La novlangue d’aujourd’hui, c’est cette langue qui flotte. Elle ne dit rien de précis, mais elle occupe l’espace. Elle enrobe, elle arrange, elle fluidifie. C’est une langue de la fluidité imposée, de la positivité forcée, de l’action indéfinie. Une langue qui ne nomme pas les choses, mais qui les reformule jusqu’à ce qu’elles disparaissent.
Elle ne dit pas "problème", elle dit "point de friction". Elle ne dit pas "échec", elle dit "apprentissage". Elle ne dit pas "conflit", elle dit "divergence de perception". Elle prétend ne jamais heurter, mais elle vous traverse, elle vous restructure, elle vous "engage" — toujours avec bienveillance.
Ce n’est plus une langue de propagande, c’est une langue de gouvernance. Un langage de l’après-politique, de l’après-conflit, de l’après-vérité. Elle ne cherche pas l’adhésion par la conviction, mais par la saturation. Elle ne construit pas des discours pour convaincre, elle les optimise pour qu’on y croit sans y penser. Et l’on y croit — car elle parle comme nous. Pire : elle parle pour nous.
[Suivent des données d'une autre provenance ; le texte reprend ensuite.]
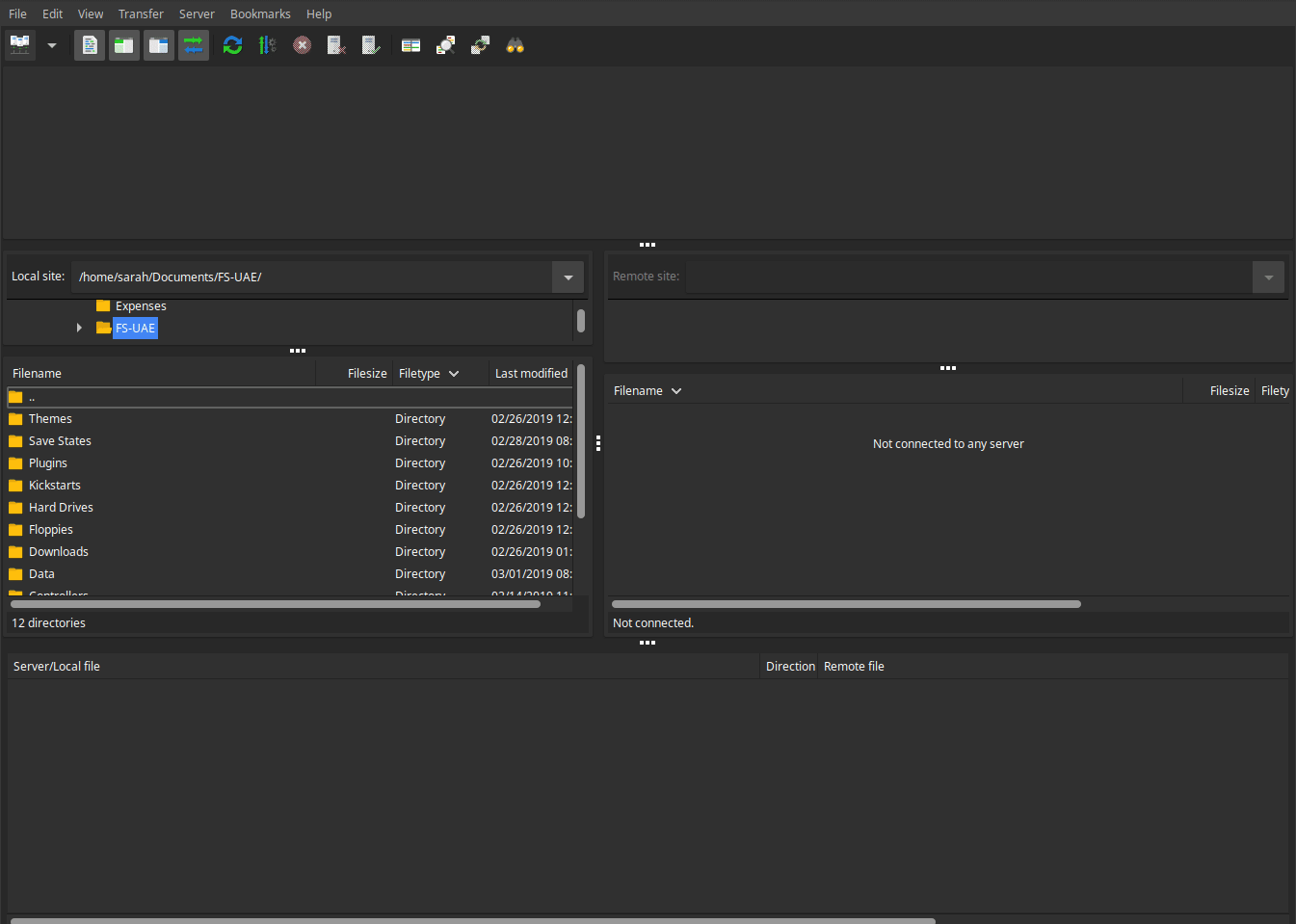The width and height of the screenshot is (1296, 924).
Task: Sort remote files by Filename column
Action: point(640,390)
Elle devance nos doutes, absorbe nos résistances, coache nos hésitations.
C’est une langue qui pense à votre place, mais avec votre voix. Son génie est là : elle n’existe pas comme discours, mais comme réflexe. Elle se niche dans les éléments de langage, les tournures toutes faites, les rituels sémantiques. Elle ne vous dit pas ce qu’il faut penser : elle vous donne directement la phrase à prononcer.
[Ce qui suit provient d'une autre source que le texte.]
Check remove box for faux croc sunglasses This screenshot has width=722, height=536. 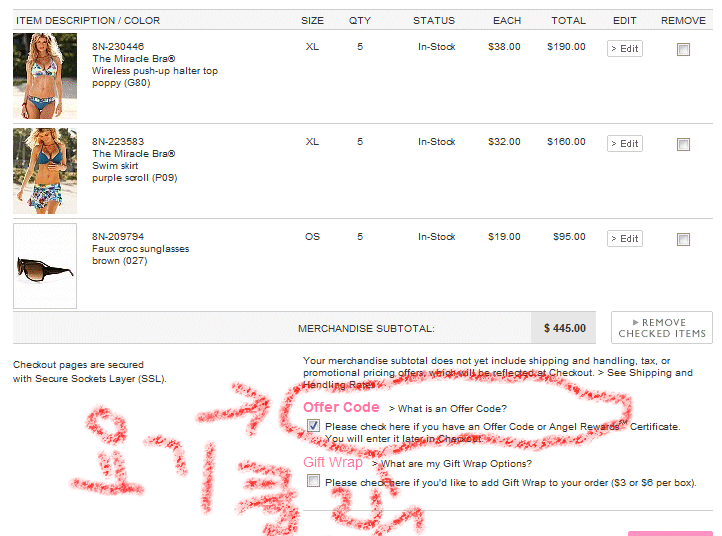pos(683,240)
Vous ne dites pas : "Je doute de ce plan stratégique." Vous dites : "J’ai besoin de clarifier mes zones d’alignement." Vous ne dites pas : "Ce projet est absurde." Vous dites : "Il me semble qu’il manque un peu de sens client."
La novlangue n’a pas besoin d’arguments, elle a des postures. Elle n’a pas de vérité, elle a des formats. Ce n’est pas une langue ennemie. C’est bien pire : c’est une langue amie. Une langue douce, gentille, engageante. Une langue qui vous prend par la main pour mieux vous désarmer. Elle ne vous oppose pas — elle vous propose. Elle ne vous contraint pas — elle vous responsabilise.
Et si vous refusez ? C’est que vous n’avez pas encore intégré la culture. Le problème vient toujours de vous. Jamais de la langue.
C’est pourquoi il faut commencer ici. Par nommer. Par extraire ce murmure du flux. Par fixer les mots, un à un, comme on braque une lampe dans une pièce trop éclairée. Non pour les dénoncer : pour les voir. Pour les rendre visibles. Pour comprendre ce qu’ils font, ce qu’ils empêchent, ce qu’ils effacent.